Nevertheless, Mooney and Kirshenbaum do a service on at least helping to spark some discussion on addressing scientific illiteracy. I don’t think a case is clearly made that it is a growing problem, but I think we are probably safe in assuming that we, as a nation, are not as literate in science as we could be. I think there is some discussion to be had on just how literate is enough. Not everyone is going to be needing to figure out how to do lattice gauge calculations, or what have you. Certainly, as a representative democracy, we need to be able to carry on a public discussion about climate change, recognize the need for vaccines, alternative energies, and so forth. There are several contributing factors to anti-science thinking in the U.S. Religion is one of them. The other is that same democratic spirit that made helps to define our national character. “I don’t need no ivory tower scientist to tell me how things work!”. Yankee ingenuity, all of us are equally capable, no elites necessary. I personally know several people where these traits combine to make the perfect storm. “Creationism is just another viewpoint! It should be taught in the schools on at least equal footing!”. These are factors about which very long discussions can be had and perhaps we’ll explore these further in future posts (I’ve already hit on these a few times myself), though feel free to tackle them in comments.
The suggestion that Mooney and Kirshenbaum make is to pave the way for an increased number of literate science communicators, modeled after Carl Sagan. Get scientific ideas out to the public and help them understand what we’re doing, and how things work. Chad Orzel, over at Uncertain Principles is running with this ball. I certainly agree that it is important to get ideas out there.

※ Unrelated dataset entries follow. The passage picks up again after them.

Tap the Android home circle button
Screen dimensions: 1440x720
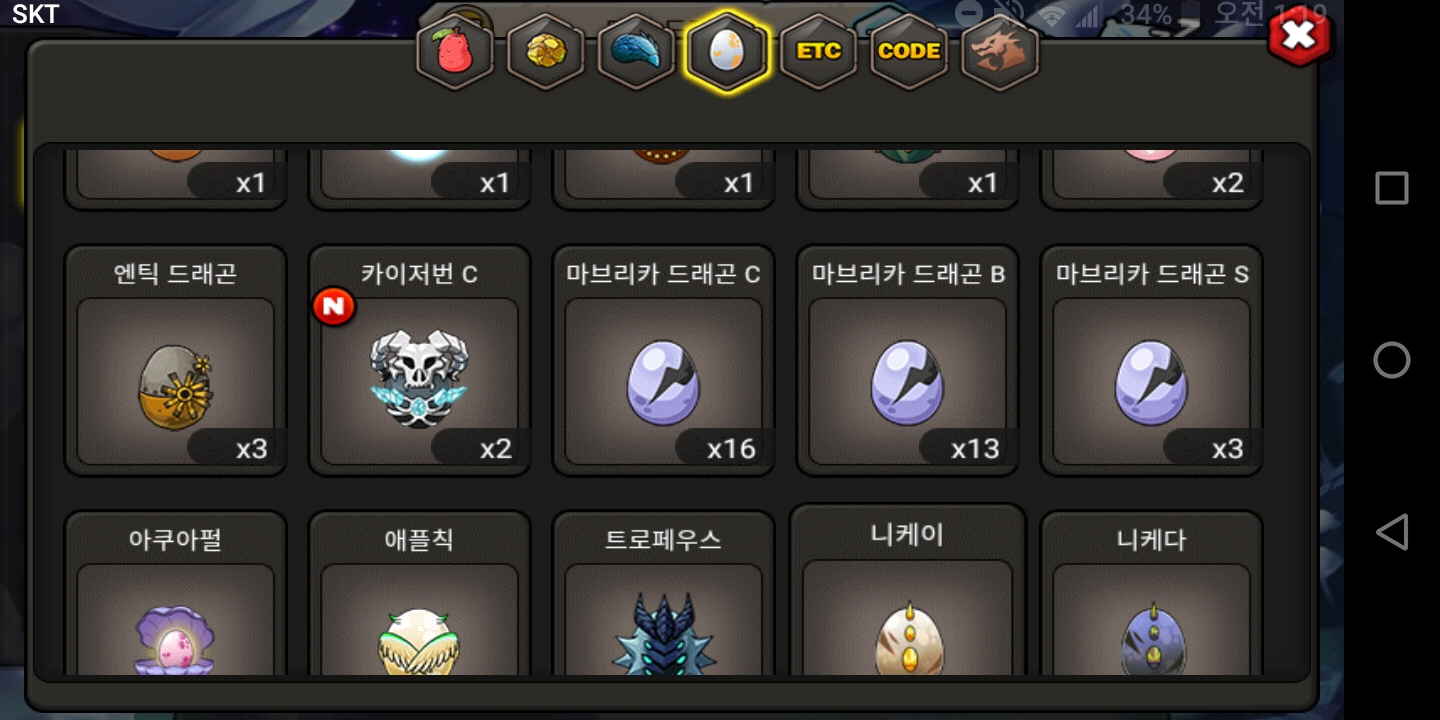[1392, 360]
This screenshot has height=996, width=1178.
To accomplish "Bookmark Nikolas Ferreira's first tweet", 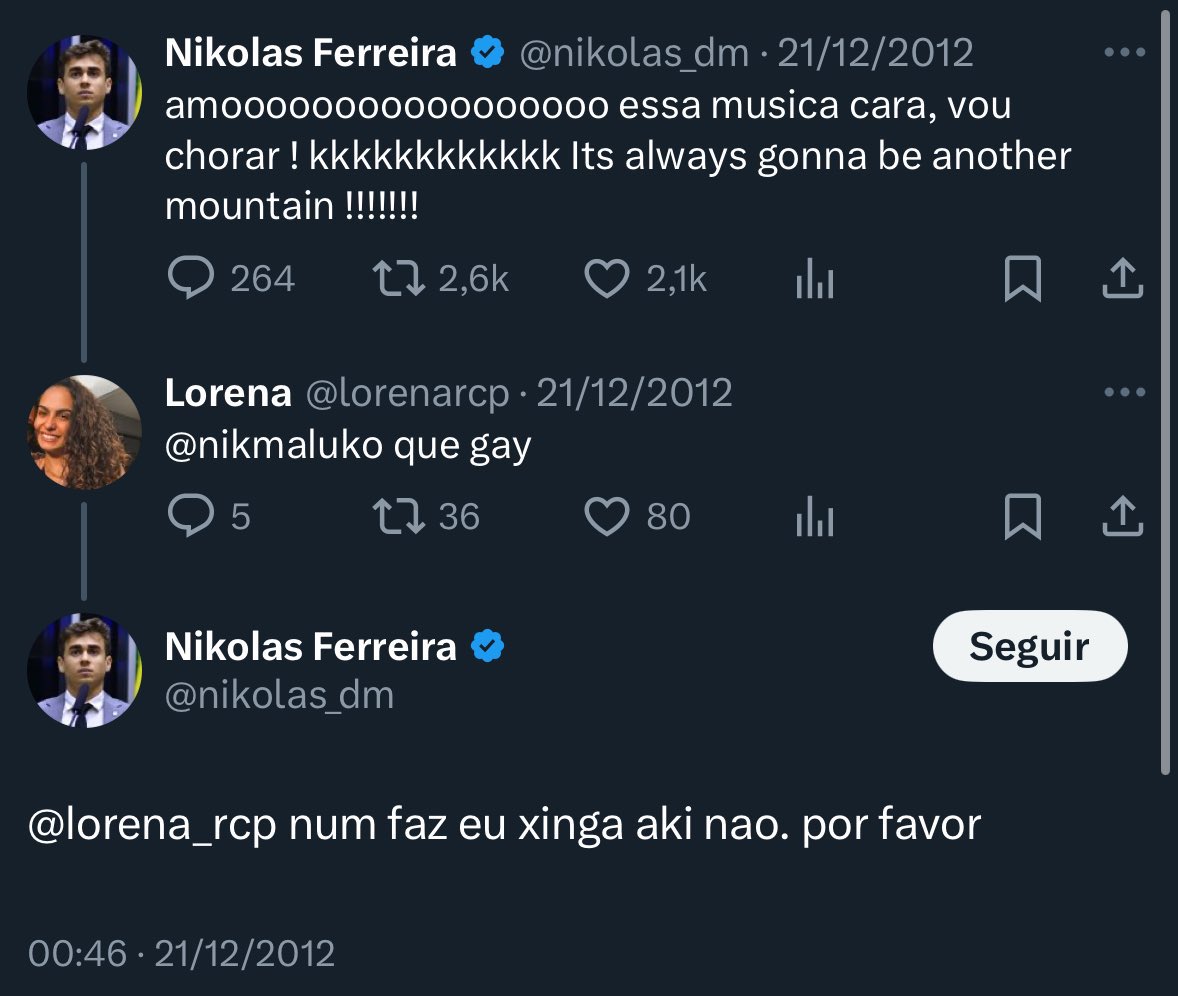I will click(1022, 279).
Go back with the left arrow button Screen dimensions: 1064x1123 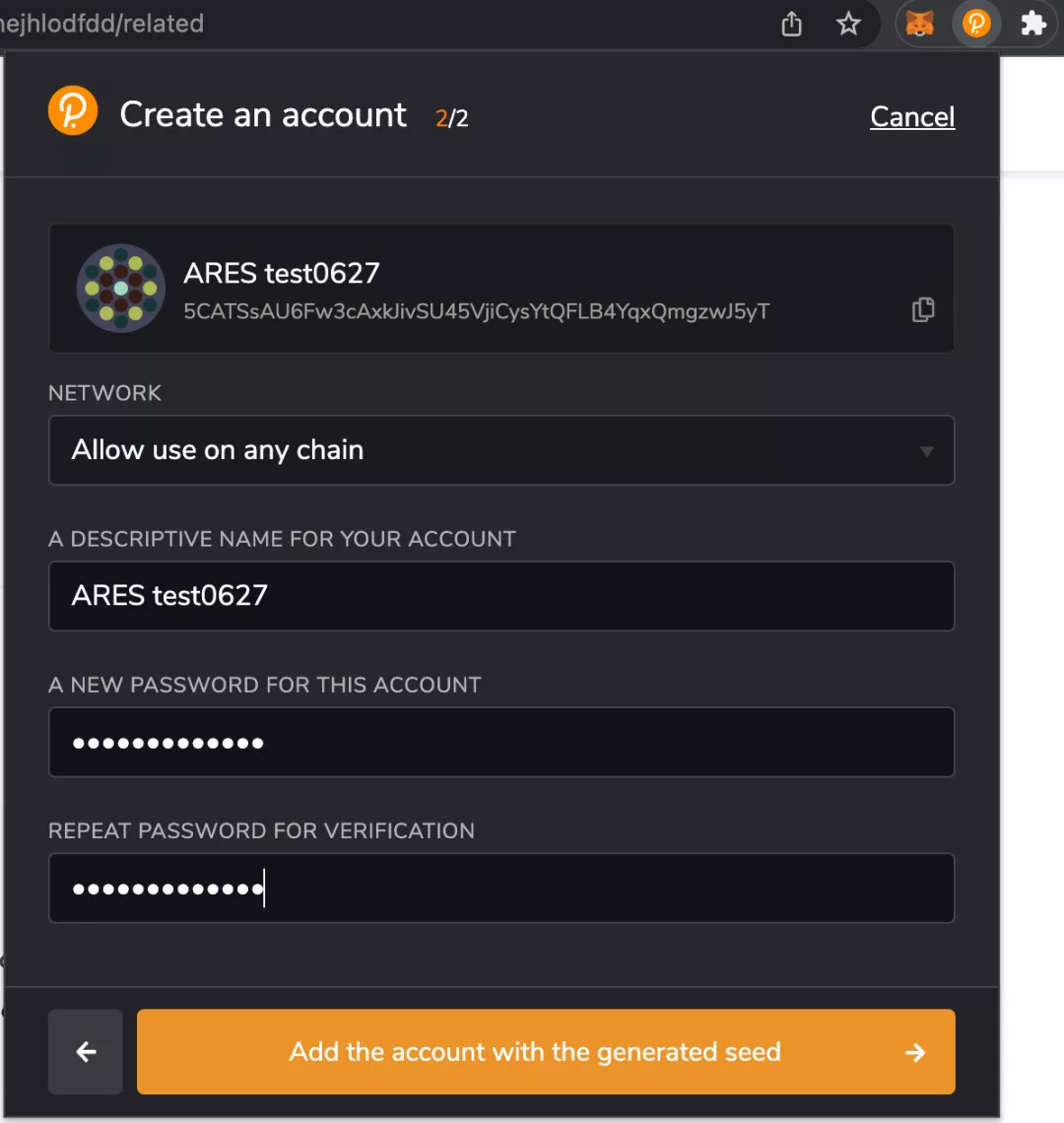[86, 1051]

To enable people to see a little better how the world works, and how it effects daily lives and public policy. It is an important mission. Of course, in fact, there are plenty of good science communicators out there already. There is Chad Orzel, of course. We also have Phil Plait, Sean Carroll, et al, P.Z. Myers (linked to earlier), Jennifer Oulette, Neil deGrasse Tyson, Ken Miller, and many more. My first thought is not that there is a lack of good science communicators, but many are lost in the white noise of everything available on all the different available media. With a few exceptions (Phil Plait on Coast to Coast radio, for example), one has to seek these guys out. There is a preaching to the choir effect where those who are interested and motivated by science will find these good communicators. We have to nurture the interest, and I think this starts with a good education, along with something that will engage imagination and curiosity.
So to start with examining such matters, and to throw in a few thoughts, I’ll look to myself as an example. What motivated me to go into science? What were the initial seeds? One of course, was museums. Visiting air and space museums and natural history. Another was the movie 2001, A Space Odessy”. I had no idea what this movie was about as a kid, but the awesomeness of space exploration was firmly transfixed in my mind and inspired me to learn all I could. Another factor that contributed to my motivation was the lunar landing of Apollo 11 on July 20, 1969. Getting humans to the moon, and then back, was a stunning achievement, not only for America (after all, it was a competition with the Soviets), but for all humanity. This motivated many young minds at the time into studying science and engineering.
It is now 40 years after this stunning achievement. Friday night, I saw nothing on T.V. celebrating this. Aside from a few obligatory film footage shots on CNN this morning and a good article in the LA Times, the media have been relatively quiet. Is this part of the problem? What can be done now to make the type of inspiration stemming from Apollo 11 part of our national fabric?